■ **TASK DETAILS**
Copy the data below line for line, exactly as it appears.

■ **PROVIDED DATA**
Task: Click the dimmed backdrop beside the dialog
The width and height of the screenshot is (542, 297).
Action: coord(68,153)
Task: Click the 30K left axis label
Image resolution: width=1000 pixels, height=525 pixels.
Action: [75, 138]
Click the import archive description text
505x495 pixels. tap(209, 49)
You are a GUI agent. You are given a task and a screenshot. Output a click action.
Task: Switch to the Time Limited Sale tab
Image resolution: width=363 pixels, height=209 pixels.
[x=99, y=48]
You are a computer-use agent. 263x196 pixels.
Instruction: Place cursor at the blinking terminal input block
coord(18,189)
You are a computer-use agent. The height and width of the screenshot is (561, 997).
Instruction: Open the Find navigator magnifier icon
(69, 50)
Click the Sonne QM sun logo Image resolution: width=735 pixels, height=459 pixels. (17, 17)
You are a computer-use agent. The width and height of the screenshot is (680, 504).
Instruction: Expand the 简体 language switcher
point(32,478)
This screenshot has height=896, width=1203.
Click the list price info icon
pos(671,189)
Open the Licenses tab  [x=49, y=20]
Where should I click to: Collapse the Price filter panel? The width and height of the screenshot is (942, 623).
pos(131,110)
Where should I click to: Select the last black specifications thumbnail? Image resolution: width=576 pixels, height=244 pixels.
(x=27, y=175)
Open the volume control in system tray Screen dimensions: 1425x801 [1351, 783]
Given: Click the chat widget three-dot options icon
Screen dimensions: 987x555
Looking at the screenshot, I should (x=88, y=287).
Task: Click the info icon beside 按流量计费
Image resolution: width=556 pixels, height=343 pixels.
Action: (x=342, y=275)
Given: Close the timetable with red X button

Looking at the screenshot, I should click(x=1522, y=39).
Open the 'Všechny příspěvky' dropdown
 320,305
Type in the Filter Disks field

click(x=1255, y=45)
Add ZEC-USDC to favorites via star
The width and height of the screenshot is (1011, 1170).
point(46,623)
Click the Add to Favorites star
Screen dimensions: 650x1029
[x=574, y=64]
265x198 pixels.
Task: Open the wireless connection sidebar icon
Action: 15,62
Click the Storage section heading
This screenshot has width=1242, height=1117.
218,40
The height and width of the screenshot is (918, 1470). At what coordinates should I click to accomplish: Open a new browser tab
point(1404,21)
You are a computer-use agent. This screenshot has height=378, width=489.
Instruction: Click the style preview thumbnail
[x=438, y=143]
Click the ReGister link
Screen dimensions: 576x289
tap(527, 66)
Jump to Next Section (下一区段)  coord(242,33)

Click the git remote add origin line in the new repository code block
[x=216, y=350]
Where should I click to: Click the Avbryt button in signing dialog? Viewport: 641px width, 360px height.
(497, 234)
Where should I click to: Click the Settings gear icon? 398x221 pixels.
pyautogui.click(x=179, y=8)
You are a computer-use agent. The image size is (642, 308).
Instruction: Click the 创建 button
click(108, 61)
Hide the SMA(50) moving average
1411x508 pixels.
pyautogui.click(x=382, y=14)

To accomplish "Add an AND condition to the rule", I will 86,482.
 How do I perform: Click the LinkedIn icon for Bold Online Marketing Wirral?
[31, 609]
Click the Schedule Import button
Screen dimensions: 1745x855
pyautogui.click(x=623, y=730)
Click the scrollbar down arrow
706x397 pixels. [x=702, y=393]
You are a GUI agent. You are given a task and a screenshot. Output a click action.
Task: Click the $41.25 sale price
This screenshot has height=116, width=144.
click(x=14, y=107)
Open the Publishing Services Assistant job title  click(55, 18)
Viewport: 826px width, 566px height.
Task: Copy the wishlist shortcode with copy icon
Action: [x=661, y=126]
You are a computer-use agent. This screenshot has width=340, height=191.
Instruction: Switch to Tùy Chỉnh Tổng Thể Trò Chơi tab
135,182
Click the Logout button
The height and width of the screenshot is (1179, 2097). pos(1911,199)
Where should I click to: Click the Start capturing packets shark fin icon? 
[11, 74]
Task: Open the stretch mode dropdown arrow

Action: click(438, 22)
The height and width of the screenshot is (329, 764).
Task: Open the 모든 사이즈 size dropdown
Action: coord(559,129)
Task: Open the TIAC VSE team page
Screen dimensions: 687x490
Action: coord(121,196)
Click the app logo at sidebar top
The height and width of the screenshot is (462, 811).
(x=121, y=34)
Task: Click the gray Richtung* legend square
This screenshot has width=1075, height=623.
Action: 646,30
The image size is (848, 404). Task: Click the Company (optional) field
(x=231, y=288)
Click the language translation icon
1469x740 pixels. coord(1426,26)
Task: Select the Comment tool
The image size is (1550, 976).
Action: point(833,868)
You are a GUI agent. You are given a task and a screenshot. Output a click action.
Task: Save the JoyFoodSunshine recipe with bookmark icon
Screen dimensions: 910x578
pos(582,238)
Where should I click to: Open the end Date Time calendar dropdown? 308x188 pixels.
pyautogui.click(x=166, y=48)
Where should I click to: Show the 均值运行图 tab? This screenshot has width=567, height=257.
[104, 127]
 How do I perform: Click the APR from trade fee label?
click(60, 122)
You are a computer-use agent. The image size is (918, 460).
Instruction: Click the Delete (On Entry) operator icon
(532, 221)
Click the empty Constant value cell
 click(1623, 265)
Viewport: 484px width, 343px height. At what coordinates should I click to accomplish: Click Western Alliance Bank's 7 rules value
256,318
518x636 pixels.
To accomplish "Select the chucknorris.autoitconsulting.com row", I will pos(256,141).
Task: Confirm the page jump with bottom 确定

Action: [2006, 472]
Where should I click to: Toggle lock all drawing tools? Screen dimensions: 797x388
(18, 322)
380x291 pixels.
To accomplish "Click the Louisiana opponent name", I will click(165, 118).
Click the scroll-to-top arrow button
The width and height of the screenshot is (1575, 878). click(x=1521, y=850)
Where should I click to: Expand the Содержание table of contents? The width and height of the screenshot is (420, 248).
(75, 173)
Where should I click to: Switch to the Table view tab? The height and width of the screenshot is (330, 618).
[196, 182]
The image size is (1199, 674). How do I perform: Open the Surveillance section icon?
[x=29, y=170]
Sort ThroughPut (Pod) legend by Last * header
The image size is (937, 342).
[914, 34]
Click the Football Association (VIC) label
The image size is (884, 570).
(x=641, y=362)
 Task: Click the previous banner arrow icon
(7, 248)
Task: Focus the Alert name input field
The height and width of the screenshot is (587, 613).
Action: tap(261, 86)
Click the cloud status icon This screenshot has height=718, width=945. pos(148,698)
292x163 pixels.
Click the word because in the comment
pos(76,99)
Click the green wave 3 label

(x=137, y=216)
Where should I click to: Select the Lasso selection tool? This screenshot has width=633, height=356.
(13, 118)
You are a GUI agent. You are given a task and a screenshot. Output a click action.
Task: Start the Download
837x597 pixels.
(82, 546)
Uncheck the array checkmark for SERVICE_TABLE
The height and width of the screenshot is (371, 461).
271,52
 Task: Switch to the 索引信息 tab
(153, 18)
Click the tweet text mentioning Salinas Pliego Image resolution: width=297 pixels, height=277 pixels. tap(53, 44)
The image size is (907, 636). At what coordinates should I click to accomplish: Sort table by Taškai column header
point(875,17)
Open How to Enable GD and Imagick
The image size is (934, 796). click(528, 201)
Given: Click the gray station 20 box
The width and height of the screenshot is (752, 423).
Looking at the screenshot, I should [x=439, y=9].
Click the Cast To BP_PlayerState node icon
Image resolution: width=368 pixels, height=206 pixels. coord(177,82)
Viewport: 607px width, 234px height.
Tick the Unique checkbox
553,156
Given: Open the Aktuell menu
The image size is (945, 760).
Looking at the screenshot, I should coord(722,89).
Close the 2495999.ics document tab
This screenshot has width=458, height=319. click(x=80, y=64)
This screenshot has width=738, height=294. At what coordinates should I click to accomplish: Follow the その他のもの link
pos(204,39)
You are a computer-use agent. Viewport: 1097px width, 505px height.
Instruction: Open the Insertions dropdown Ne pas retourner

■ **EXPECTED ANSWER**
Task: Click the dimmed backdrop beside the dialog
The width and height of the screenshot is (542, 297).
Action: coord(68,153)
Task: Click the 30K left axis label
Image resolution: width=1000 pixels, height=525 pixels.
Action: [75, 138]
Click the import archive description text
505x495 pixels. tap(209, 49)
You are a GUI agent. You are given a task and a screenshot. Output a click action.
Task: Switch to the Time Limited Sale tab
Image resolution: width=363 pixels, height=209 pixels.
[x=99, y=48]
You are a computer-use agent. 263x196 pixels.
Instruction: Place cursor at the blinking terminal input block
coord(18,189)
You are a computer-use agent. The height and width of the screenshot is (561, 997).
Instruction: Open the Find navigator magnifier icon
(69, 50)
Click the Sonne QM sun logo Image resolution: width=735 pixels, height=459 pixels. (17, 17)
You are a computer-use agent. The width and height of the screenshot is (680, 504).
Instruction: Expand the 简体 language switcher
point(32,478)
This screenshot has height=896, width=1203.
Click the list price info icon
pos(671,189)
Open the Licenses tab  [x=49, y=20]
Where should I click to: Collapse the Price filter panel? The width and height of the screenshot is (942, 623).
pos(131,110)
Where should I click to: Select the last black specifications thumbnail? Image resolution: width=576 pixels, height=244 pixels.
(x=27, y=175)
Open the volume control in system tray Screen dimensions: 1425x801 [1351, 783]
Given: Click the chat widget three-dot options icon
Screen dimensions: 987x555
Looking at the screenshot, I should (x=88, y=287).
Task: Click the info icon beside 按流量计费
Image resolution: width=556 pixels, height=343 pixels.
Action: (x=342, y=275)
Given: Close the timetable with red X button

Looking at the screenshot, I should click(x=1522, y=39).
Open the 'Všechny příspěvky' dropdown
 320,305
Type in the Filter Disks field

click(x=1255, y=45)
Add ZEC-USDC to favorites via star
The width and height of the screenshot is (1011, 1170).
point(46,623)
Click the Add to Favorites star
Screen dimensions: 650x1029
[x=574, y=64]
265x198 pixels.
Task: Open the wireless connection sidebar icon
Action: 15,62
Click the Storage section heading
This screenshot has width=1242, height=1117.
218,40
The height and width of the screenshot is (918, 1470). At what coordinates should I click to accomplish: Open a new browser tab
point(1404,21)
You are a computer-use agent. This screenshot has height=378, width=489.
Instruction: Click the style preview thumbnail
[x=438, y=143]
Click the ReGister link
Screen dimensions: 576x289
tap(527, 66)
Jump to Next Section (下一区段)  coord(242,33)

Click the git remote add origin line in the new repository code block
[x=216, y=350]
Where should I click to: Click the Avbryt button in signing dialog? Viewport: 641px width, 360px height.
(497, 234)
Where should I click to: Click the Settings gear icon? 398x221 pixels.
pyautogui.click(x=179, y=8)
You are a computer-use agent. The image size is (642, 308).
Instruction: Click the 创建 button
click(108, 61)
Hide the SMA(50) moving average
1411x508 pixels.
pyautogui.click(x=382, y=14)

To accomplish "Add an AND condition to the rule", I will 86,482.
 How do I perform: Click the LinkedIn icon for Bold Online Marketing Wirral?
[31, 609]
Click the Schedule Import button
Screen dimensions: 1745x855
pyautogui.click(x=623, y=730)
Click the scrollbar down arrow
706x397 pixels. [x=702, y=393]
You are a GUI agent. You are given a task and a screenshot. Output a click action.
Task: Click the $41.25 sale price
This screenshot has height=116, width=144.
click(x=14, y=107)
Open the Publishing Services Assistant job title  click(55, 18)
Viewport: 826px width, 566px height.
Task: Copy the wishlist shortcode with copy icon
Action: [x=661, y=126]
You are a computer-use agent. This screenshot has width=340, height=191.
Instruction: Switch to Tùy Chỉnh Tổng Thể Trò Chơi tab
135,182
Click the Logout button
The height and width of the screenshot is (1179, 2097). pos(1911,199)
Where should I click to: Click the Start capturing packets shark fin icon? 
[11, 74]
Task: Open the stretch mode dropdown arrow

Action: click(438, 22)
The height and width of the screenshot is (329, 764).
Task: Open the 모든 사이즈 size dropdown
Action: coord(559,129)
Task: Open the TIAC VSE team page
Screen dimensions: 687x490
Action: coord(121,196)
Click the app logo at sidebar top
The height and width of the screenshot is (462, 811).
(x=121, y=34)
Task: Click the gray Richtung* legend square
This screenshot has width=1075, height=623.
Action: 646,30
The image size is (848, 404). Task: Click the Company (optional) field
(x=231, y=288)
Click the language translation icon
1469x740 pixels. coord(1426,26)
Task: Select the Comment tool
The image size is (1550, 976).
Action: point(833,868)
You are a GUI agent. You are given a task and a screenshot. Output a click action.
Task: Save the JoyFoodSunshine recipe with bookmark icon
Screen dimensions: 910x578
pos(582,238)
Where should I click to: Open the end Date Time calendar dropdown? 308x188 pixels.
pyautogui.click(x=166, y=48)
Where should I click to: Show the 均值运行图 tab? This screenshot has width=567, height=257.
[104, 127]
 How do I perform: Click the APR from trade fee label?
click(60, 122)
You are a computer-use agent. The image size is (918, 460).
Instruction: Click the Delete (On Entry) operator icon
(532, 221)
Click the empty Constant value cell
 click(1623, 265)
Viewport: 484px width, 343px height. At what coordinates should I click to accomplish: Click Western Alliance Bank's 7 rules value
256,318
518x636 pixels.
To accomplish "Select the chucknorris.autoitconsulting.com row", I will pos(256,141).
Task: Confirm the page jump with bottom 确定

Action: [2006, 472]
Where should I click to: Toggle lock all drawing tools? Screen dimensions: 797x388
(18, 322)
380x291 pixels.
To accomplish "Click the Louisiana opponent name", I will click(165, 118).
Click the scroll-to-top arrow button
The width and height of the screenshot is (1575, 878). click(x=1521, y=850)
Where should I click to: Expand the Содержание table of contents? The width and height of the screenshot is (420, 248).
(75, 173)
Where should I click to: Switch to the Table view tab? The height and width of the screenshot is (330, 618).
[196, 182]
The image size is (1199, 674). How do I perform: Open the Surveillance section icon?
[x=29, y=170]
Sort ThroughPut (Pod) legend by Last * header
The image size is (937, 342).
[914, 34]
Click the Football Association (VIC) label
The image size is (884, 570).
(x=641, y=362)
 Task: Click the previous banner arrow icon
(7, 248)
Task: Focus the Alert name input field
The height and width of the screenshot is (587, 613).
Action: tap(261, 86)
Click the cloud status icon This screenshot has height=718, width=945. pos(148,698)
292x163 pixels.
Click the word because in the comment
pos(76,99)
Click the green wave 3 label

(x=137, y=216)
Where should I click to: Select the Lasso selection tool? This screenshot has width=633, height=356.
(13, 118)
You are a GUI agent. You are given a task and a screenshot. Output a click action.
Task: Start the Download
837x597 pixels.
(82, 546)
Uncheck the array checkmark for SERVICE_TABLE
The height and width of the screenshot is (371, 461).
271,52
 Task: Switch to the 索引信息 tab
(153, 18)
Click the tweet text mentioning Salinas Pliego Image resolution: width=297 pixels, height=277 pixels. tap(53, 44)
The image size is (907, 636). At what coordinates should I click to accomplish: Sort table by Taškai column header
point(875,17)
Open How to Enable GD and Imagick
The image size is (934, 796). click(528, 201)
Given: Click the gray station 20 box
The width and height of the screenshot is (752, 423).
Looking at the screenshot, I should [x=439, y=9].
Click the Cast To BP_PlayerState node icon
Image resolution: width=368 pixels, height=206 pixels. coord(177,82)
Viewport: 607px width, 234px height.
Tick the Unique checkbox
553,156
Given: Open the Aktuell menu
The image size is (945, 760).
Looking at the screenshot, I should coord(722,89).
Close the 2495999.ics document tab
This screenshot has width=458, height=319. click(x=80, y=64)
This screenshot has width=738, height=294. At what coordinates should I click to accomplish: Follow the その他のもの link
pos(204,39)
You are a computer-use agent. Viewport: 1097px width, 505px height.
Instruction: Open the Insertions dropdown Ne pas retourner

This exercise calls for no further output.